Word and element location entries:
■ ■ ■

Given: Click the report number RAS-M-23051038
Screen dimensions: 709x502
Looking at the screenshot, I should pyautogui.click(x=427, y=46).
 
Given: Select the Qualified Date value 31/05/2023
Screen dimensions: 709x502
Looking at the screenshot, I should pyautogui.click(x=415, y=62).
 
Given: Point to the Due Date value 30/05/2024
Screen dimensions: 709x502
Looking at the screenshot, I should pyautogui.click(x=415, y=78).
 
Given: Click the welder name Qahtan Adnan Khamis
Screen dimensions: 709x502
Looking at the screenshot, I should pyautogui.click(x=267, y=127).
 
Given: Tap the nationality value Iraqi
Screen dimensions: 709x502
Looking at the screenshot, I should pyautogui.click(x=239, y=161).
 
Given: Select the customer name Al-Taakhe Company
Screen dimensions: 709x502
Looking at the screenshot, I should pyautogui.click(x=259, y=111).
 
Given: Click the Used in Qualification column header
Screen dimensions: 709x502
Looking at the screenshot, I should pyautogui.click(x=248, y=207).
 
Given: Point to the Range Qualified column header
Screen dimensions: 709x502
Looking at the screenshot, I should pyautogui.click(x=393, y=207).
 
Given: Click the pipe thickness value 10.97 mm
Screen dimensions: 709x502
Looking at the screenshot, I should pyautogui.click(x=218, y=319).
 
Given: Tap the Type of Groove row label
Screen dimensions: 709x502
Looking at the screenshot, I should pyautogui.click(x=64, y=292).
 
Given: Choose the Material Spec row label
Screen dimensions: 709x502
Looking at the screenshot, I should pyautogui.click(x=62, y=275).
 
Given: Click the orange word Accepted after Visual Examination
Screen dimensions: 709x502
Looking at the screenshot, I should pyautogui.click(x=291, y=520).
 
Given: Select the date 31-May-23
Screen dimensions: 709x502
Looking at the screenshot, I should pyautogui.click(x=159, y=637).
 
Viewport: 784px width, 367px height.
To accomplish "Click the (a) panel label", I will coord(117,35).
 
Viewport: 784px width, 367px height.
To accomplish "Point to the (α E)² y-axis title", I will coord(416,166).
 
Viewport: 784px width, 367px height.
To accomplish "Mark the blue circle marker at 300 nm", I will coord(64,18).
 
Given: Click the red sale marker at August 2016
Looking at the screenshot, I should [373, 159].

■ ■ ■

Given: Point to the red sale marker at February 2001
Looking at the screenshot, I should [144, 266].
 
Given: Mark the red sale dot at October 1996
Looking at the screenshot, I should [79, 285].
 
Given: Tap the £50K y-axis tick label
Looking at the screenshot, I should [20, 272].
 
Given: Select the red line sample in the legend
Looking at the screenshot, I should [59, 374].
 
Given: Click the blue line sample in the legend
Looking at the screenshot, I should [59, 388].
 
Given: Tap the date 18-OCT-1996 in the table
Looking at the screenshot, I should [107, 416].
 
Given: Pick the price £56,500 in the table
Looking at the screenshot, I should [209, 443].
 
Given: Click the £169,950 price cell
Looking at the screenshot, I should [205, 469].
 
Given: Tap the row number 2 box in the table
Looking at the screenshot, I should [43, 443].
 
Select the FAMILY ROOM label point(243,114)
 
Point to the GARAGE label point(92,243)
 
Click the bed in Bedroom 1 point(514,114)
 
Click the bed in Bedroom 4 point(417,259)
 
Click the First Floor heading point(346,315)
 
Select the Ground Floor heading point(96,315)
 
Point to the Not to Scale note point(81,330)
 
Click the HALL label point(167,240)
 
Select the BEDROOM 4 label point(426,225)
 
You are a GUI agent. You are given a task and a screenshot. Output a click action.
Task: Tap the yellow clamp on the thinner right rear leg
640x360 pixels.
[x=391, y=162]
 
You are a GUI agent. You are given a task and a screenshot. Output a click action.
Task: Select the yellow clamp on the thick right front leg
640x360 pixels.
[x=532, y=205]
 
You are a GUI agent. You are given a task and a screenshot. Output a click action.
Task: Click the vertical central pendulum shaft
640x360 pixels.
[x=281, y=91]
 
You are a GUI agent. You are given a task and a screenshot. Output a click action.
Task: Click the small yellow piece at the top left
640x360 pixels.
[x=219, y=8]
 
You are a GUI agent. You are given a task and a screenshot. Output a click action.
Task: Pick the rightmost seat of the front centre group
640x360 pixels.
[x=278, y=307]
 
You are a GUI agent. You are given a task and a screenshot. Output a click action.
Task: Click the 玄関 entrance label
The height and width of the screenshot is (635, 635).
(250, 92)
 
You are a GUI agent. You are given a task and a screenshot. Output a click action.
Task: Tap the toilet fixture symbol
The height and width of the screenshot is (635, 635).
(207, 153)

■ ■ ■

Reproduce the entries between the lines holding "Select the Ground Floor heading point(96,315)" and "[x=391, y=162]", inclusive, keeping every line. Offset each coordinate in their answers by adding 76.

Select the Ground Floor heading point(172,391)
 
Point to the Not to Scale note point(157,406)
 
Click the HALL label point(243,316)
 
Select the BEDROOM 4 label point(502,301)
 
You are a GUI agent. You are given a task and a screenshot. Output a click action.
Task: Tap the yellow clamp on the thinner right rear leg
640x360 pixels.
[x=467, y=238]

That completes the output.